• **WHAT IS BEING ASKED**: Search the listing for the word "computer" and copy every line where it turns up.

• **MATERIAL FOR THIS EXERCISE**:

....

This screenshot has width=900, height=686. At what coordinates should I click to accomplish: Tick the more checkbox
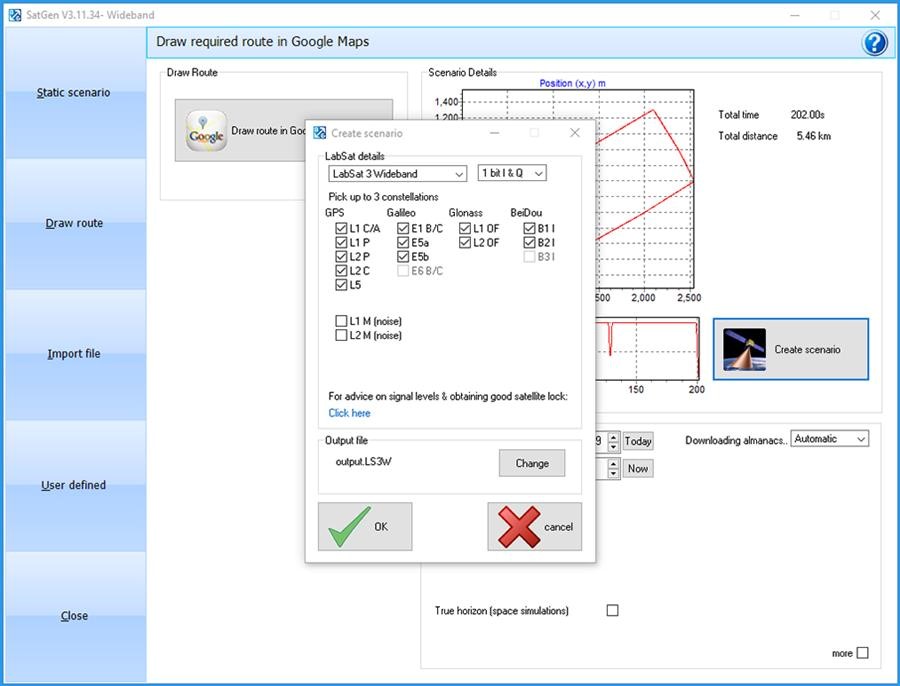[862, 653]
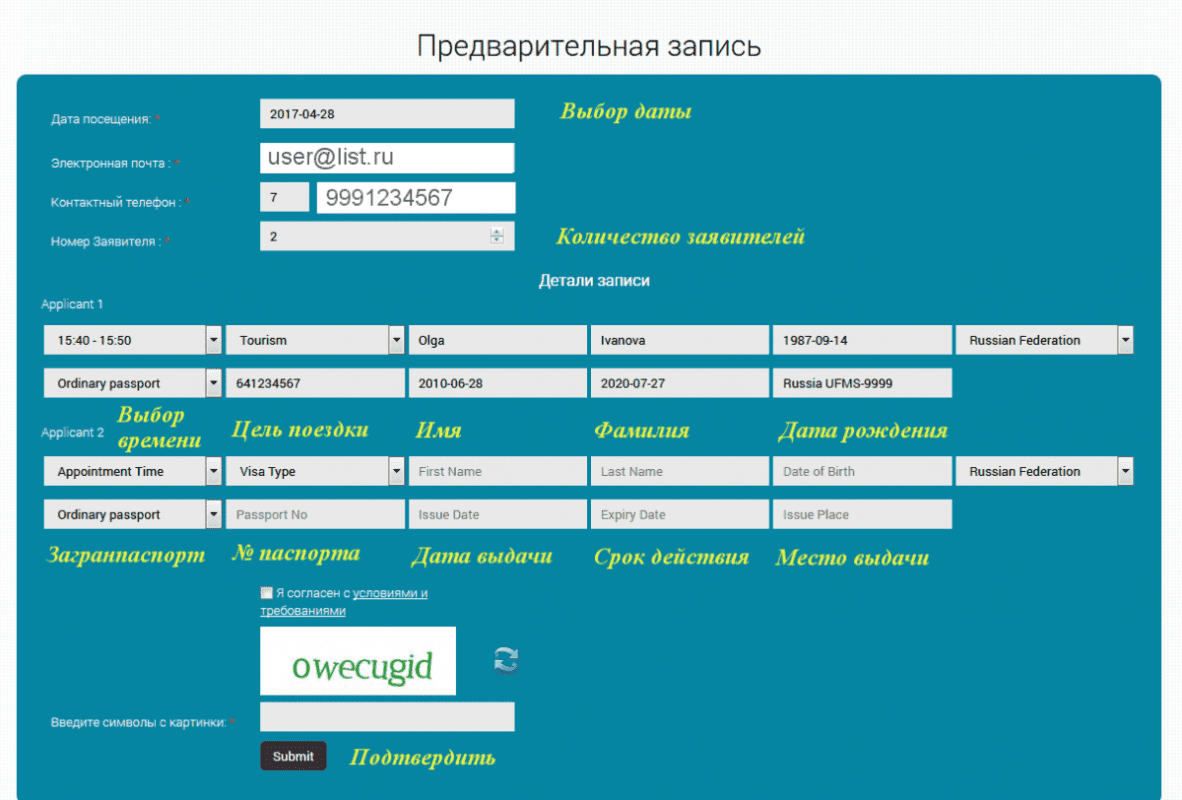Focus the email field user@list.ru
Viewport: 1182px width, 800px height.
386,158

....

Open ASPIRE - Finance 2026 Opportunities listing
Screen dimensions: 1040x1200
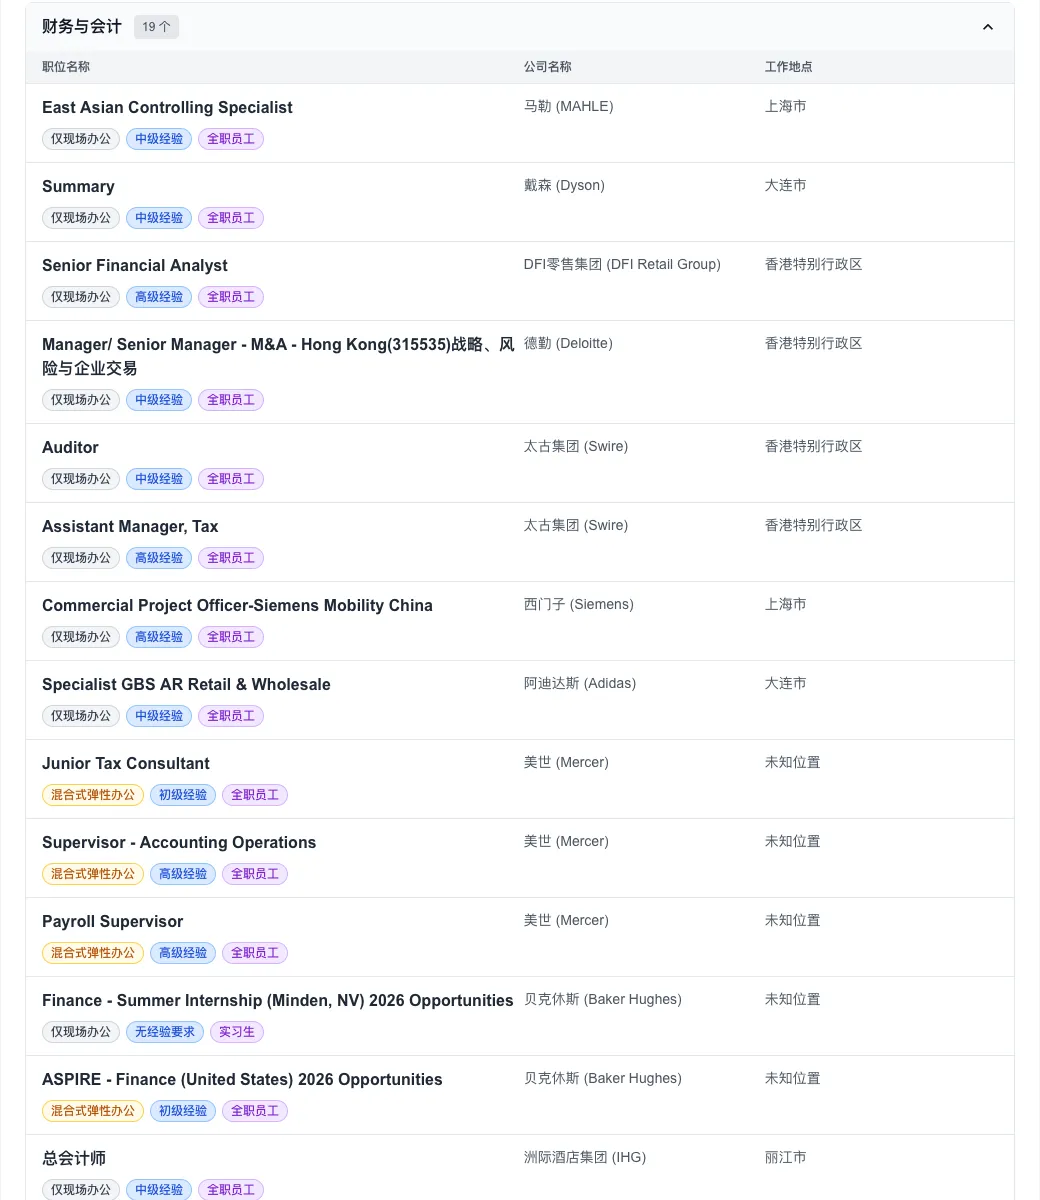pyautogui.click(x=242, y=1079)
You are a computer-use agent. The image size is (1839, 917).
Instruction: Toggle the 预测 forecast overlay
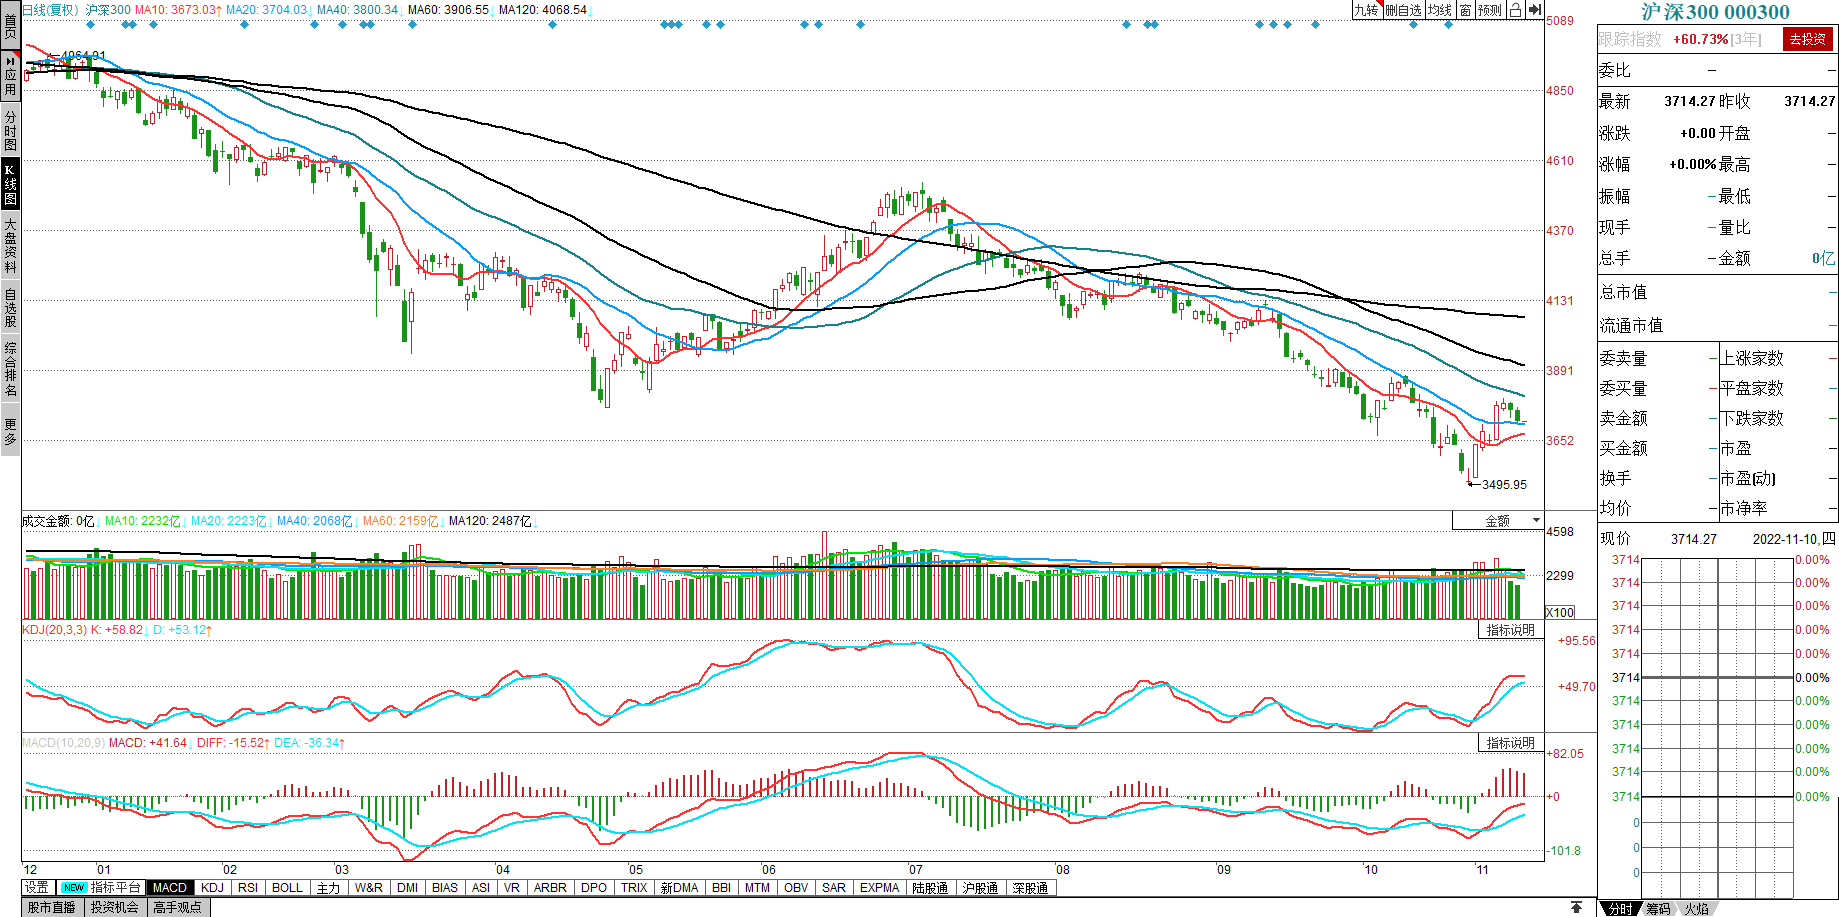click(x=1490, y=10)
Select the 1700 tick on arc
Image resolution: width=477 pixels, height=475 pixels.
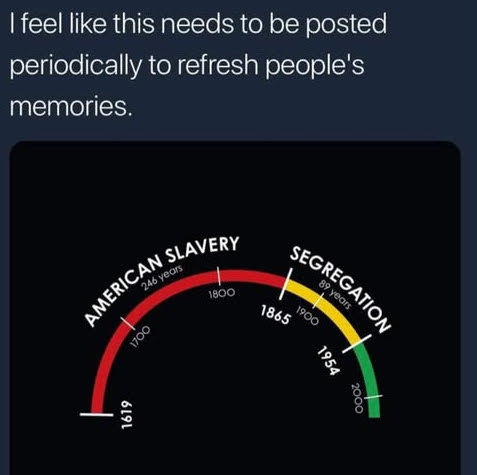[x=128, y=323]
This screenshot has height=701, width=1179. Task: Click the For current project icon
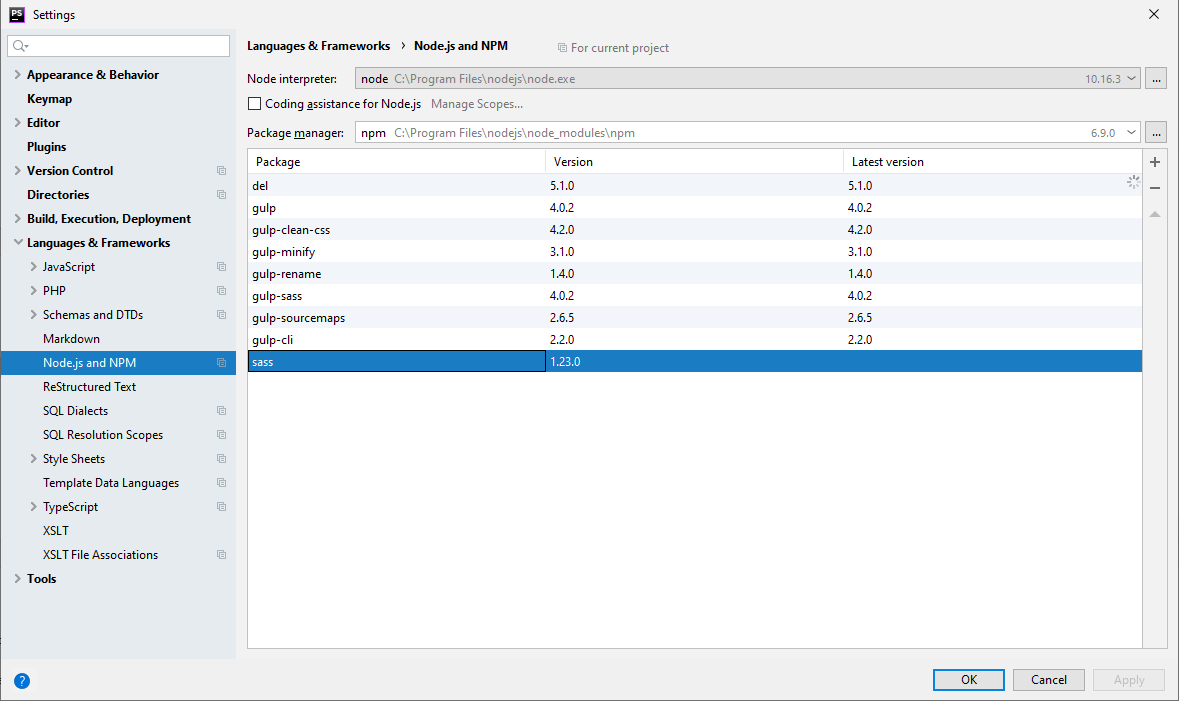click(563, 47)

....

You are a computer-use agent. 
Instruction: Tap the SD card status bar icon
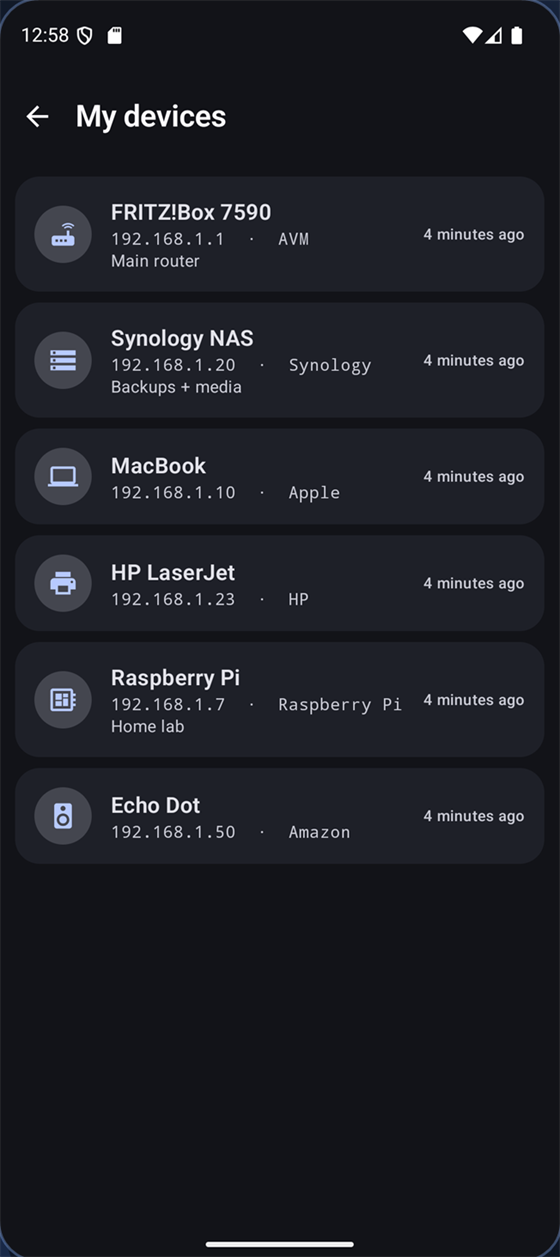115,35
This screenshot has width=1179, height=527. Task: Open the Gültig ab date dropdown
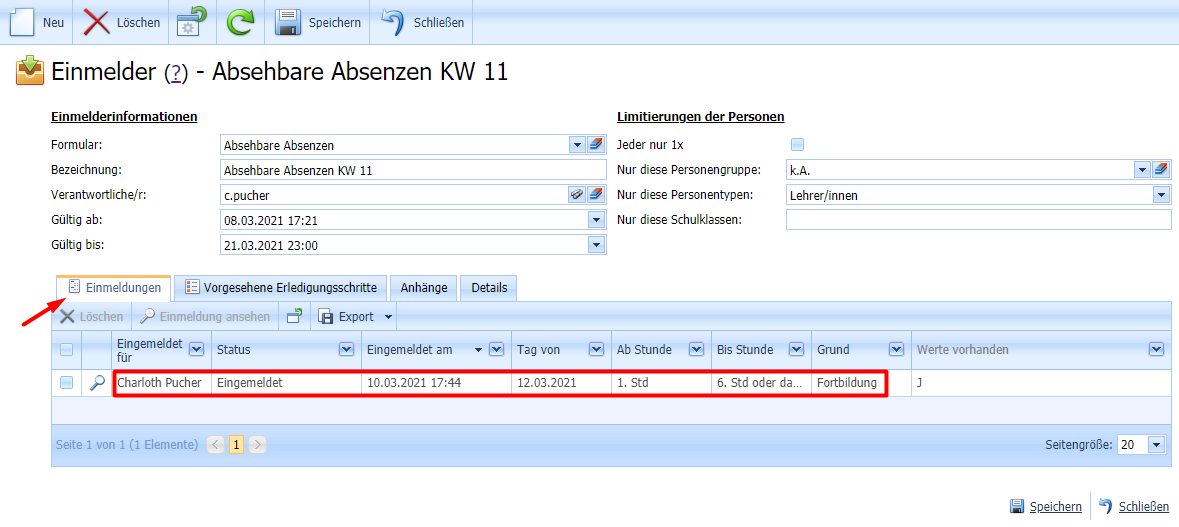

....

• **WRITTEN ANSWER**:
You are a computer-use agent. The image size is (1839, 917).
You are a computer-use agent. 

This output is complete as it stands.